Problem to work on – Would you retype the line that contains "The width and" and all lines following it to the end of the entries below, exactly and without pictures?
** Task material follows **
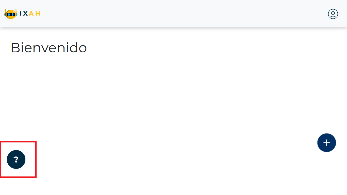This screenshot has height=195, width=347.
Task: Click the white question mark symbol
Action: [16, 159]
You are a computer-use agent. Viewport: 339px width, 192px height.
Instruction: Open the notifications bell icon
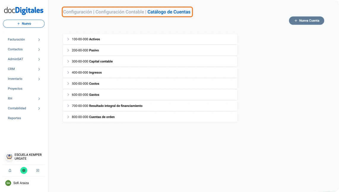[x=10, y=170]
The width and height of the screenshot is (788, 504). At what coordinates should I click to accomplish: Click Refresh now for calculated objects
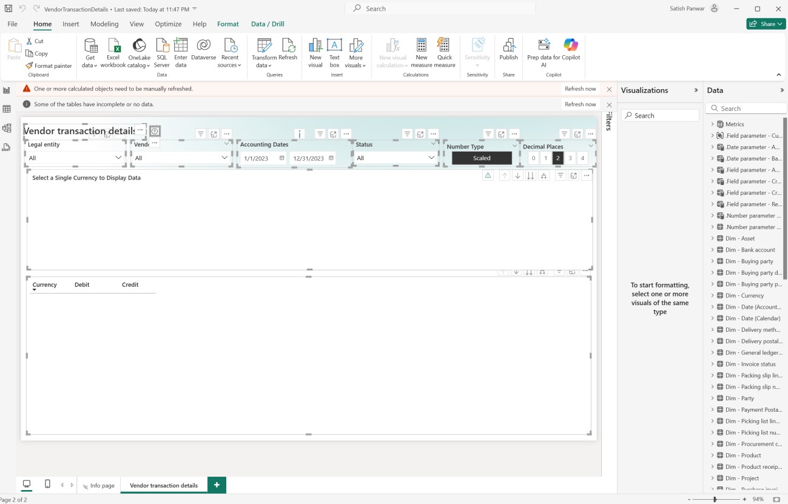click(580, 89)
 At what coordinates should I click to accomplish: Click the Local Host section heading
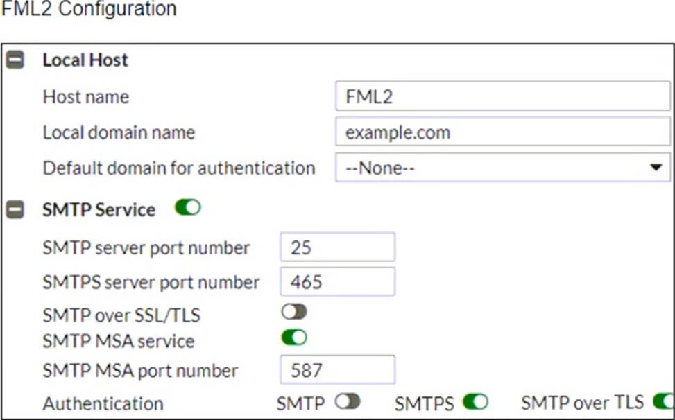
** End of Task material **
Exercise answer –
The width and height of the screenshot is (788, 504). At what coordinates should I click to accomplish: Click Refresh now for calculated objects
click(580, 89)
 At what coordinates should I click to accomplish: Click the Local Host section heading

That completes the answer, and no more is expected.